“You shall have my receipt,” said Sir Roland Lorraine, with his eyes beginning to glisten. “Meanwhile place all the money in the bag, and tie it up securely.”
The Grower fetched a quiet little sigh, and allowed the corners of his mouth to drop, as he did what he was told to do. It had cost him many a hard fight with Mabel, and many a sulky puff of pipe, to be sent on such an errand. Money is money; and a man who makes it with so much anxiety, chance of season, and cheating from the middlemen, as a fruit-grower has to struggle through,—such a man wants to know the reason why he should let it go all of a heap.

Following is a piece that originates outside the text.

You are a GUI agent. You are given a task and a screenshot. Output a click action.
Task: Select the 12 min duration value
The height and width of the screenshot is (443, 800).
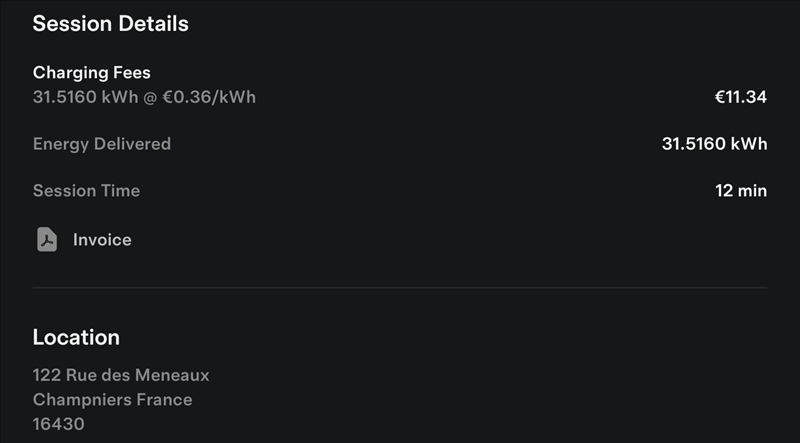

However, Martin Lovejoy was one of the “noblest works of God,” an honest man—though an honest woman is even yet more noble, if value goes by rarity—and he knew that the money was his daughter’s own, to do what she pleased with, in a twelvemonth’s time, when she would be a spinster of majority.
“I have written my receipt,” said Sir Roland, breaking in on Master Lovejoy’s sad retrospect at the bag of money. “Read it, and tell me if I have been too cold.”
It is a thing quite unaccountable, haply (and yet there must be some cause for it), that some men who allow no tone of voice, no pressure of hand, to betray emotion, yet cannot take pen without doing it, and letting the fount of heart break open from the sealed reserve of eye. No other explanation can be offered for this note of hand from Sir Roland Lorraine. The Grower put on his specs.; and then he took them off, and wiped them; and then, as the shadow of the hill came over, he found it hard to read anything. The truth was that he had read every word, but had no idea of being overcome. And the note, so hard to read, was as follows:—
“Mabel,
“I have done you much injustice. And I hope that I may live long enough to show what now I think of you. Your perfect faith and love are more than any one can have deserved of you, and least of all my son, who has fallen into all his sad distress by wandering away from you. Your money, of course, I cannot accept; but your goodwill I value more than I have power to tell you. If you would come and see Hilary, I think it would do him more good than a hundred doctors. Sometimes he seems pretty well; and again he is fit for little or nothing. I know that he longs to see you, Mabel; and having so wronged you, I ask you humbly to come and let us do you justice.
“Roland Lorraine.”
CHAPTER LXII.
A FAMILY ARRANGEMENT.
It did not occur to Sir Roland Lorraine (as he shook Martin Lovejoy’s hand, and showed him forth on his way to meet the Reigate coach at Pyecombe) that Mabel’s rich legacy might be supposed to have changed his own views concerning her. Whether her portion was to be twenty thousand pounds or twenty pence, made very little difference to him; but what made all the difference was the greatness of her faith and love.